I followed last Thursday’s Congressional hearing on Benghazi, courtesy of live blogging coverage on Daily Kos. I avoided televised coverage of it as I do with most news. My blood pressure tends to erupt whenever I watch the insanely stupid in action; and as expected, the House Select Committee on Benghazi delivered.
In a grueling 11-hour marathon of questions, most of which concerned a variation on the theme of Mrs. Clinton’s use of her private email account for State Department business, the Committee concluded that it learned nothing new — because, in fact, there was nothing new to learn from the previous testimony given by Mrs. Clinton while she was Secretary of State. Her account of Ambassador Chris Stevens’ death was already there for the record.
Rep. Kevin McCarthy recently said out loud what had been suspected all along: that last week’s hearings were designed to bring Hillary Clinton’s presidential campaign numbers down; the story of what really happened at the U.S. embassy compound in Benghazi on Sept. 11, 2012 — and why — was never the point. The point was to try to find a suspicious motive in Mrs. Clinton’s use of a personal email account in order to stir up public distrust of her as she campaigns for the Presidency.
Hillary is now in good company. A new congressional hearing has been scheduled by outgoing Speaker John Boehner for Planned Parenthood’s Chief Executive Cecile Richards. Richards was grilled late in September by the House Oversight Committee on allegations Planned Parenthood profited from illegal sale of fetal tissue, based on a heavily doctored videotape.
The hearing was Boehner’s parting gift to the Republican “Freedom Caucus.” It was a means to placate them in exchange for a sane (non-Tea Party) Speaker: Paul Ryan. By providing them the theatrics of yet another House Committee hearing, they could cook up public outcry to deny further federal funding for Planned Parenthood — or else they will shut down the government.
For those who weren’t following, Mrs. Clinton endured her marathon ‘trial’ well. Ms. Richards also performed well in her first testimony before the House Committee at the end of September. But it appears that is not enough for Republicans, particularly those representatives answerable to the Tea Party factions around the country interested in dismantling government and stopping you from getting an abortion. Since we are approaching Halloween in a few days, are we getting the feeling of a new (shhhhhhh!) witch hunt?

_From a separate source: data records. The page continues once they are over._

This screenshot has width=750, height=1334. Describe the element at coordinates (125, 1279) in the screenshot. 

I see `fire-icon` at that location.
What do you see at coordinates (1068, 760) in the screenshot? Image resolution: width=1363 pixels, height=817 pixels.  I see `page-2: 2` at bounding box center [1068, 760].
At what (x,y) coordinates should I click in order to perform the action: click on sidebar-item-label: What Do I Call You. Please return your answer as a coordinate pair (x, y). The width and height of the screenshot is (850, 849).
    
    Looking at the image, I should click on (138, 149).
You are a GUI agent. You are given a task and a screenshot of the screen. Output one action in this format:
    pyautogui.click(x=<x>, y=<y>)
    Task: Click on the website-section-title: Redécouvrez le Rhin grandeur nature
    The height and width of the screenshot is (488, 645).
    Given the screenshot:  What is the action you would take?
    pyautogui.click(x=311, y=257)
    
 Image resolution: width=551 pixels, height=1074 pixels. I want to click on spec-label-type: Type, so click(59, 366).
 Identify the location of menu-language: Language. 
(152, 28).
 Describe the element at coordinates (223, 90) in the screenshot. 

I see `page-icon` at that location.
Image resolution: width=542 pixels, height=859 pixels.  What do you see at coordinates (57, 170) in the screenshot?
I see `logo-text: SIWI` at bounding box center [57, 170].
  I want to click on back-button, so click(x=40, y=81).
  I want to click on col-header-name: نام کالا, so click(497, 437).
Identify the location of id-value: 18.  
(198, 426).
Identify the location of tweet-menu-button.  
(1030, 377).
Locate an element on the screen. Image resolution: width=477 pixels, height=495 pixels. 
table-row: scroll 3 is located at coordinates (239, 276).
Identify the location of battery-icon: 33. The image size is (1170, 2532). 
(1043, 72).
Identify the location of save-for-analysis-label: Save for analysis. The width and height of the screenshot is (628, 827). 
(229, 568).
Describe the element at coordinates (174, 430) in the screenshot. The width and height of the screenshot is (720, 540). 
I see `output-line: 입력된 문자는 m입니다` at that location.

Arthur Miller’s play The Crucible comes to mind. Written in 1953, The Crucible used the Salem witch trials as an analogy for the House Un-American Activities Committee (HUAC) hearings led by Wisconsin Senator Joseph McCarthy. HUAC began in 1947, convening hearings that lasted until McCarthy’s death in 1957. The purpose of the hearings was to ferret out Communist infiltrators in the U.S., particularly in Hollywood.
For ten harrowing years in American life, people were persecuted, lost their jobs, or imprisoned for refusing to testify against others or name them as Communists or Communist sympathizers. The purpose of this hearing was clear: send out a chilling message instilling distrust, doubt and uncertainty. By doing so, those behind the hearings could take advantage of the chaos and hysteria that ensued. The Cold War was born and the military industrial complex prospered.
Sixty years later and the end of the Cold War, the U.S. is in a different state, though politically, sometimes its hard to tell the difference between then and now. Instead of looking for the evil Communist under the bed, we’re looking for the witch in every mouse click and Frankenstein’s abortion mill using human baby parts for scientific experiments.
But maybe we have learned something as we see the familiar parade of torches and pitchforks coming our way, as Jezebel reports:
There are lots of good reasons why neither the #Benghazi squad yelling at Hillary Clinton nor the House Oversight Committee yelling at Planned Parenthood CEO Cecile Richards worked out particularly well for Congress. Some of it stems from the fact that both hearings were show trials, a purely partisan effort to show the folks back home how erectly principled their conservative principles are. But there’s also a visual, theatrical reason: watching a body composed predominantly of white men shout at, interrupt, and harangue a dignified, composed woman has always been a bad look, and in 2015, it’s one the public will no longer accept.
For her next hearing, I am certain Cecile Richards will be as ready as Hillary was last week. In fact, many are certain Mrs. Clinton took her cue from Ms. Richards’ September performance. They both commanded respect, stayed calm and confident, and provided facts in the face of blind rage, false accusations and even Rep. Jason Chaffetz’s tears. Understanding the past, leading in the present and facing the future, these women are sending us a message: they are not for burning, and neither are we.
Happy Halloween! See you in the comments.